You posted this 6 min ago, & your fishing in a tee & shorts!!!? U R Tuff!

'goals'
Bob, Maybe this year, will be the year you follow us up to Erie?
Like, Get you away from those muskies! (May-July)


----------



## K gonefishin (May 4, 2004)

Leave the toothy fish alone


----------



## brettmansdorf (Apr 5, 2013)

2018... Meander Res... Then in 2038 when I get out I'm gonna fish wolf creek!!!


----------



## c. j. stone (Sep 24, 2006)

cement569 said:


> my other goal is an 18 inch crappie, I have caught 2 17,s


You won't find it in a "public" lake in Ohio. Call Mark at Mark's B&T(Streetsboro). He can tell you where to go, when to go, how to get it!


----------



## cement569 (Jan 21, 2016)

c.j. one of them came from a strip mine pond in guernsny co. and the other came from all places....portage lakes. both were females full of eggs, so both were returned to the water


----------



## ezbite (May 25, 2006)

work less, fish more and get my master angler pin. hopefully an ice out pike will start things out for me this year. These were a few years ago.


----------



## bdawg (Apr 14, 2009)

Nice lure ezbite! That thing look very realistic!


----------



## bdawg (Apr 14, 2009)

cement569 said:


> c.j. one of them came from a strip mine pond in guernsny co. and the other came from all places....portage lakes. both were females full of eggs, so both were returned to the water


The Portage Lakes do grow some big uns! They don't have a huge quantity, but there is quality there! I usually have one good day in the spring where I'll get into the big ones and have a stringer that averages 11.5" in size.
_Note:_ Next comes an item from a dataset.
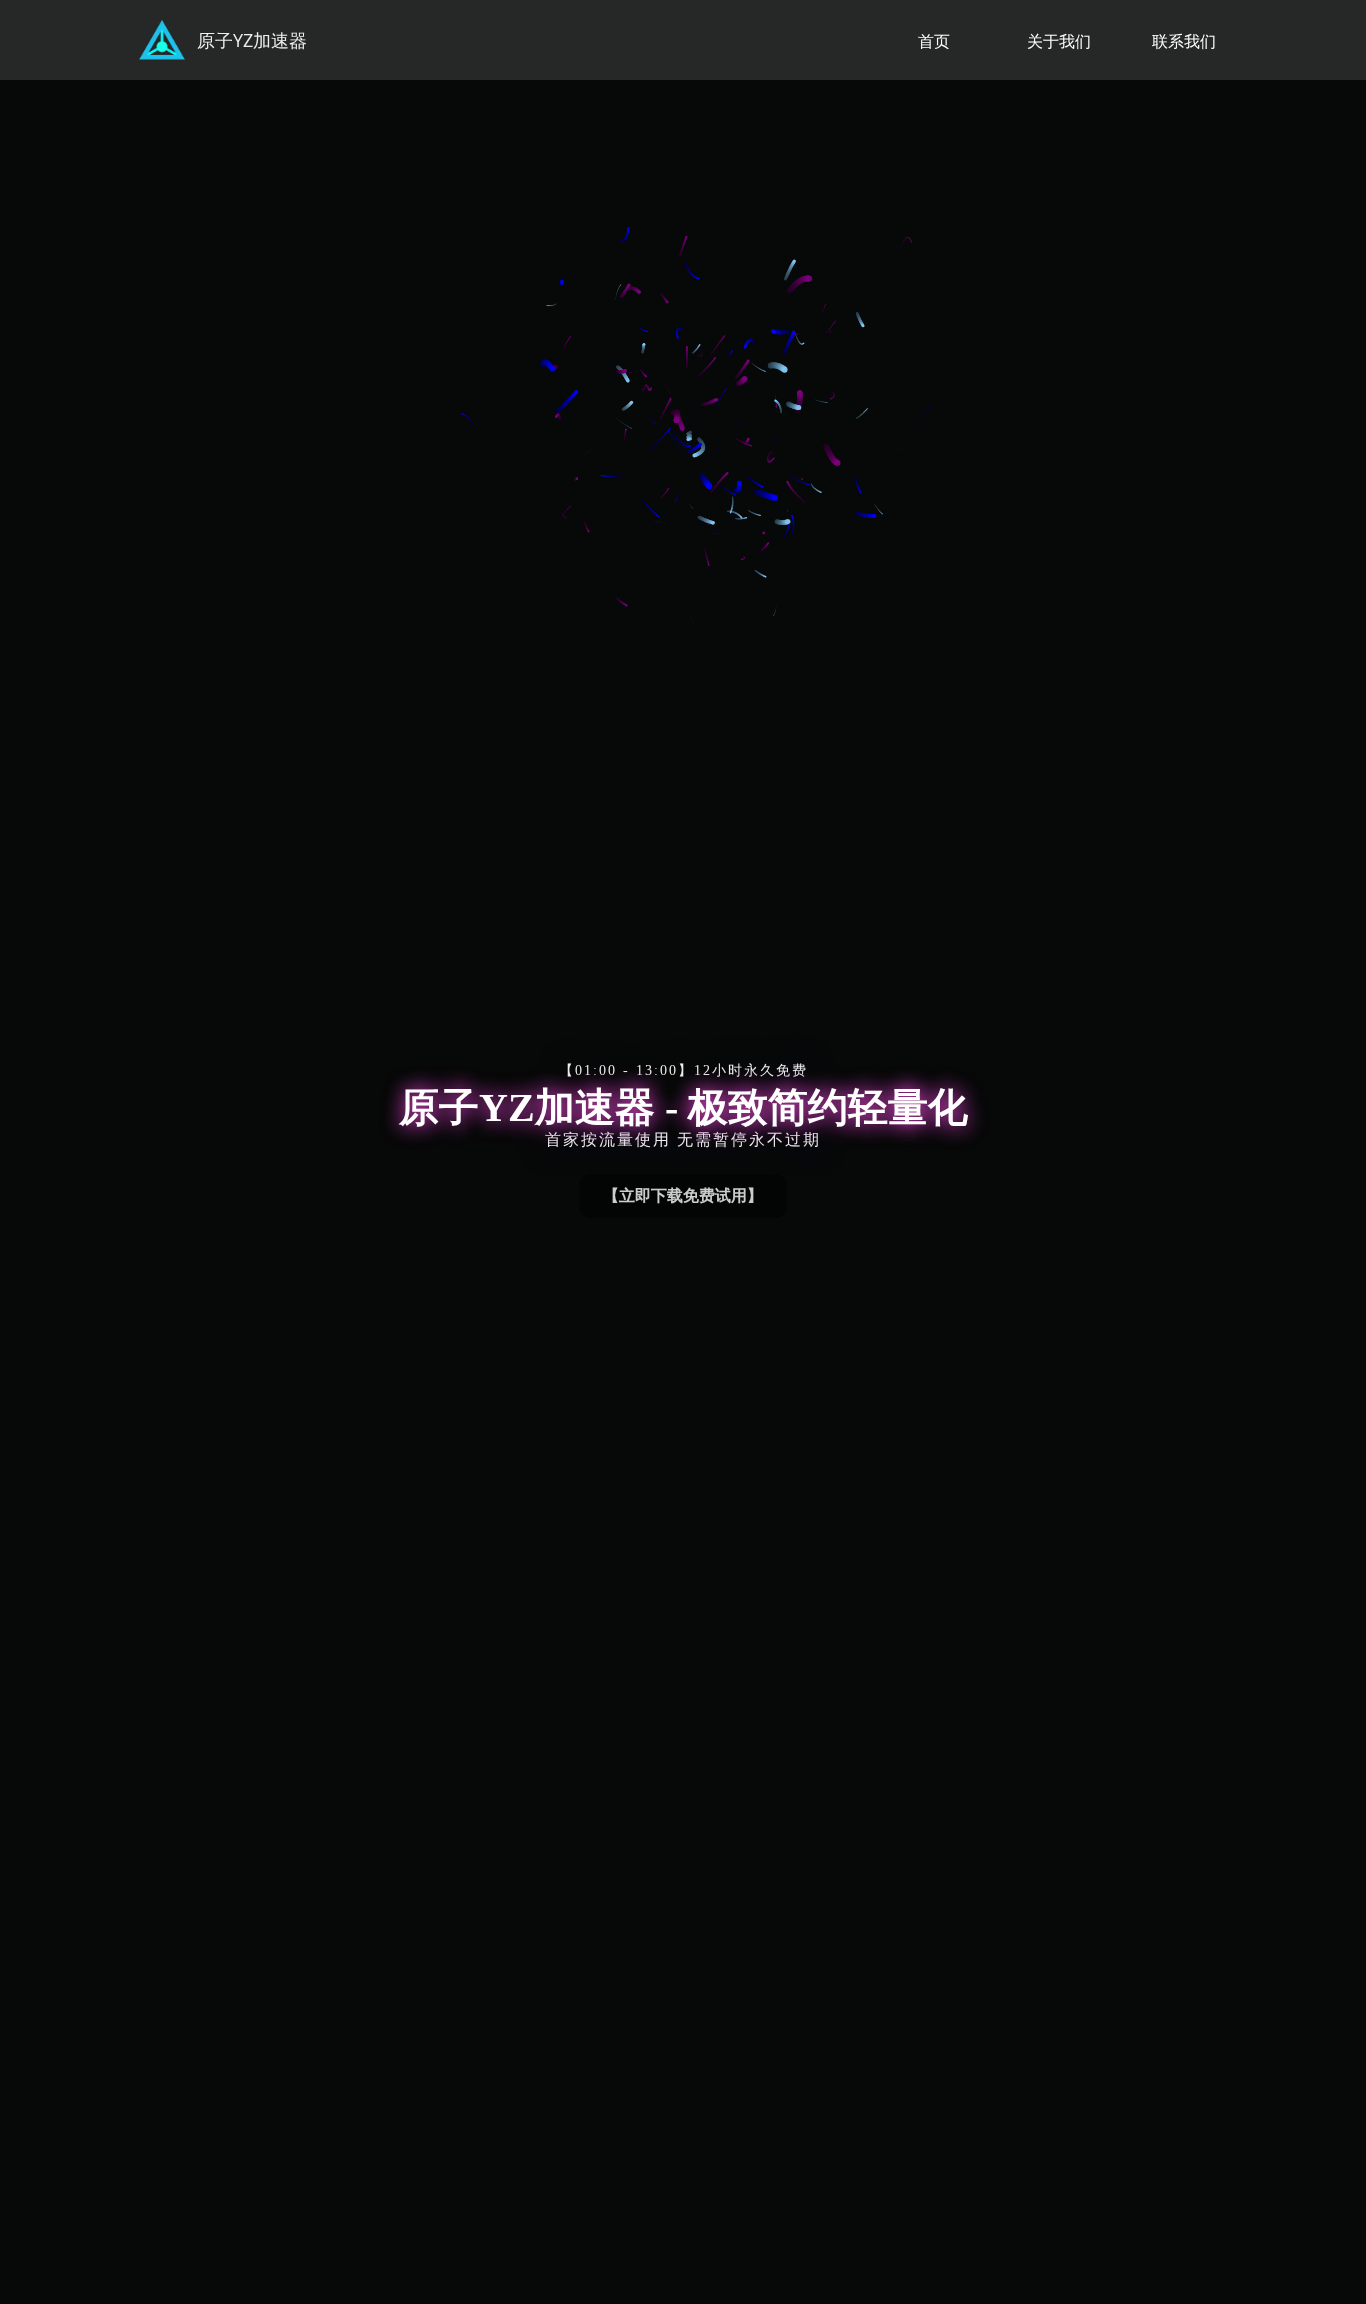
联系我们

Usually, the big ones are 13". My PB, is 15.5". My dad caught one that was 17.5" in the same part of the Lakes.


----------



## Bwana J (Sep 12, 2010)

My main goal is to spend more time on the water than I did last year. I usually fish Pym with a 14 ft Sea Nymph, 9.8 Merc. Last year the fishing was good but the catching was poor, had a tough time putting keeper eye's in the cooler. Hope to do a better job this year. Looking forward to the spawning run, throwing jigs and Rapala's while wading the shoreline. Good luck and tight lines to all.


----------



## Bprice1031 (Mar 13, 2016)

Get back out on some ice and catch some crappies.


----------



## miked913 (Feb 29, 2008)

I want to break 50 days on lake erie, I hit 46 last year, although I had 1 last January and 3 in February. I'm praying for warmer weather and light south winds!


----------



## Gene Z (Oct 10, 2015)

Fun topic! It's fun to see what everybody is aiming for. 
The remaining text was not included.